The reality is that grocery bosses have worked really hard to feed the nation during the coronavirus pandemic, and overcome a whole host of problems. What’s more, in doing so they have delivered significantly improved performances. Tesco’s FY pre-tax profits jumped to £2.03bn, up from £636m the previous year. Sainsbury’s too were up 25% to £730m, and even M&S was back in the black after its food transformation strategy started yielding improved results.

So it’s not that retailers’ executive teams are making any more than they normally would as per their bonus plans. But because profits (and other more complex metrics) have exploded in the past year, performance compensations tied to those financial metrics ultimately grew at a higher rate too.

It’s also worth pointing out that Roberts waived his bonus last year in light of the pandemic, and Rowe only received two bonus packages during his six-year tenure at the high street behemoth.

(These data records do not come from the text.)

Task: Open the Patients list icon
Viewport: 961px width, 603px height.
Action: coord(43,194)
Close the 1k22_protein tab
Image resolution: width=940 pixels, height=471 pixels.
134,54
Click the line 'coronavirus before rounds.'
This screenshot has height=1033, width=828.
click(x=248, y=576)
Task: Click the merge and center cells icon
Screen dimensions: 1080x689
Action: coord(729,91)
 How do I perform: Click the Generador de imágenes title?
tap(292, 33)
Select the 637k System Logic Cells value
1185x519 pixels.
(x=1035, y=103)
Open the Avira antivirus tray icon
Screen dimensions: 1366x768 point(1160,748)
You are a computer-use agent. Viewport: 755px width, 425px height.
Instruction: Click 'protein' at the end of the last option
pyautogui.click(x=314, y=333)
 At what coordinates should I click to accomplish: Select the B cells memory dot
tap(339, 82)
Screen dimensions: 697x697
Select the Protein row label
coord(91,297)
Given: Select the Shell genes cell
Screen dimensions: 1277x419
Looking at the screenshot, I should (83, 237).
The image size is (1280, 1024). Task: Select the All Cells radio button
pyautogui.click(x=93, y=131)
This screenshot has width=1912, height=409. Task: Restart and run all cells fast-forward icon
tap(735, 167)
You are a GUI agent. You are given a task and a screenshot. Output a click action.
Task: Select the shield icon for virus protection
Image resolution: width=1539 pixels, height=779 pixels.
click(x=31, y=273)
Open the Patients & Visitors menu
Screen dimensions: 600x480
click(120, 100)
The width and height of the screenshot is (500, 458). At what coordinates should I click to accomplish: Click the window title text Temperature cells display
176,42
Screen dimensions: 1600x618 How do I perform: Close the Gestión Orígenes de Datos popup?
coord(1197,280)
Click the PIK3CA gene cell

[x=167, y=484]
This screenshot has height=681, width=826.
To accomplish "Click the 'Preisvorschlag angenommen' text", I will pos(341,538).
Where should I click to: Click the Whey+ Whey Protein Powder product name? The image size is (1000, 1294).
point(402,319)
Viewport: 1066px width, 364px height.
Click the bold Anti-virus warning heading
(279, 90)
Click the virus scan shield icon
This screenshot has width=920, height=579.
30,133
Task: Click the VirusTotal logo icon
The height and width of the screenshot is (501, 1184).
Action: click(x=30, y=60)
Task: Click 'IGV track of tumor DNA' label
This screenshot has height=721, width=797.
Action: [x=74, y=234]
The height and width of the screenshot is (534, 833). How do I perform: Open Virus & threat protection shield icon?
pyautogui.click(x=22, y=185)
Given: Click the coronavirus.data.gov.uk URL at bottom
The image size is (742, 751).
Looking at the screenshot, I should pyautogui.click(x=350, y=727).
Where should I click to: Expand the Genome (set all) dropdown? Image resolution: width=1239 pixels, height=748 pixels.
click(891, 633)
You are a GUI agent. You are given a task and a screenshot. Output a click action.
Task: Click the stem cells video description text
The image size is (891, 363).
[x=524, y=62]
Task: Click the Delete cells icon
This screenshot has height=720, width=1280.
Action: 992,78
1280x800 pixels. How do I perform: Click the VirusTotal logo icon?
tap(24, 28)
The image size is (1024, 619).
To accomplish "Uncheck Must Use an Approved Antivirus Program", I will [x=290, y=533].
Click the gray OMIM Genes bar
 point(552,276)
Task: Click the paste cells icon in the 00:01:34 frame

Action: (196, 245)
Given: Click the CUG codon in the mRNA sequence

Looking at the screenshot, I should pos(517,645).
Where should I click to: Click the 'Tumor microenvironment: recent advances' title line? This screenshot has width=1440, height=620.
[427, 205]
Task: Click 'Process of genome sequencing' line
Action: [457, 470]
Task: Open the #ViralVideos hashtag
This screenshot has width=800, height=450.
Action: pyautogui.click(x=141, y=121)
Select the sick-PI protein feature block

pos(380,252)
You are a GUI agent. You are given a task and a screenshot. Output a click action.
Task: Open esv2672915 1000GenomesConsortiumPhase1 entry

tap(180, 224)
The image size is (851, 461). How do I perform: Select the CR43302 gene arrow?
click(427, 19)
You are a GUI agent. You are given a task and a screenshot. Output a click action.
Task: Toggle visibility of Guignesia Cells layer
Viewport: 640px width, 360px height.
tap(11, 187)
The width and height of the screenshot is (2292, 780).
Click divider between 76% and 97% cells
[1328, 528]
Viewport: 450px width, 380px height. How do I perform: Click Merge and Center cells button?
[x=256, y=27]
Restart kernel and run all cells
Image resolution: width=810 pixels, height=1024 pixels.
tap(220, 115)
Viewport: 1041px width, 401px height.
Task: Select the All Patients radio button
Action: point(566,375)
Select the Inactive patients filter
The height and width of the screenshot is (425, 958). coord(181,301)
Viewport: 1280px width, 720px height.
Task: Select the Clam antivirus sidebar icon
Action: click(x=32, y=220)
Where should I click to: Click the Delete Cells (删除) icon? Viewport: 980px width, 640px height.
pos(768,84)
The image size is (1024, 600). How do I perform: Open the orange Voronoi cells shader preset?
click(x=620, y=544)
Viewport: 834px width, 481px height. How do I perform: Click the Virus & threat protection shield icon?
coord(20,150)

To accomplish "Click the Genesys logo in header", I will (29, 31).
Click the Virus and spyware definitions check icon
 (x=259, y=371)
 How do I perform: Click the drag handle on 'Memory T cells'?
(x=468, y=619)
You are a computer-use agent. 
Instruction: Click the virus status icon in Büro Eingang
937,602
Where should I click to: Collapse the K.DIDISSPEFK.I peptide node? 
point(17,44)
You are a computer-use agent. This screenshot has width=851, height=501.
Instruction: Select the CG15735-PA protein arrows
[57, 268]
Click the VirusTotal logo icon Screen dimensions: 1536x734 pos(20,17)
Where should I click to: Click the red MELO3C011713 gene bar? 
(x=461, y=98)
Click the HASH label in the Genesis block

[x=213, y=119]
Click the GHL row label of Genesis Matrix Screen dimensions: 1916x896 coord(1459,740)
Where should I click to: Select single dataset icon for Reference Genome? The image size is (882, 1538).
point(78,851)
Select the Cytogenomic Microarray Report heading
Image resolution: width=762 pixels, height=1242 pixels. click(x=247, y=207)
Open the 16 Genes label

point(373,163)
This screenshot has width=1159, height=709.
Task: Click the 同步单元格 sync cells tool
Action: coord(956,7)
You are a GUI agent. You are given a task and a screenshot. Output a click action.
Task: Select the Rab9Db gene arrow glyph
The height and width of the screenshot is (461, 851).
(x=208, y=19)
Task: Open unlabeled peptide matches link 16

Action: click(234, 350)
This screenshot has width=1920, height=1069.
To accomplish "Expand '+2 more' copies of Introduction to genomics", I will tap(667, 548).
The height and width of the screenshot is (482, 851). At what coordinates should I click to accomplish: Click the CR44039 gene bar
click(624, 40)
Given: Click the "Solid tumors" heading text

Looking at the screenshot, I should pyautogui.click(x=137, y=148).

And while Murphy’s large bonus has drawn attention, with many still believing Tesco’s excellent performance in the past couple of years was down to the work of former CEO Dave Lewis, Tesco has been transparent about how it calculated the bonus. No smoke and mirrors here. Tesco admitted it achieved a strong performance “against a backdrop of significant change” in retail. 

So if anything the bigger question should be centred on the way big corporations – especially those in advantageous positions during a financial crisis – decide to reward not only those at the helm but also those at the lower end of the ladder.

Business performance for each grocer is a group-wide effort, with thousands of staff working together to keep the ball rolling. Yet a recent report from retail and HR workforce management tech provider Fourth showed that retail workers were unhappy with the current level of financial support from their employers as living costs surge.

Sainsbury’s itself recently rejected calls from investor coalition ShareAction to become an accredited Living Wage employer (though it did raise staff wages following ShareAction’s calls to be in line with the different living wage brackets throughout the country). But its reticence in paying the so-called real living wage is probably why news of Roberts’ compensation may leave a bit of a sour taste, regardless of whether he really deserved it.

In the end, perceptions around executive remuneration are more about optics – and morals – than business. This is particularly significant in the case of the aforementioned retailers, because their bosses have all at one point or another been very vocal about grocery’s role in helping tackle the UK’s food poverty crisis.

How much they really care about public opinion over finance though will become clear next year, when the real effects of the cost of living crisis creep up on financial sheets, and the gap between those in the lower socio-economic brackets and those in the higher ones will undoubtedly widen.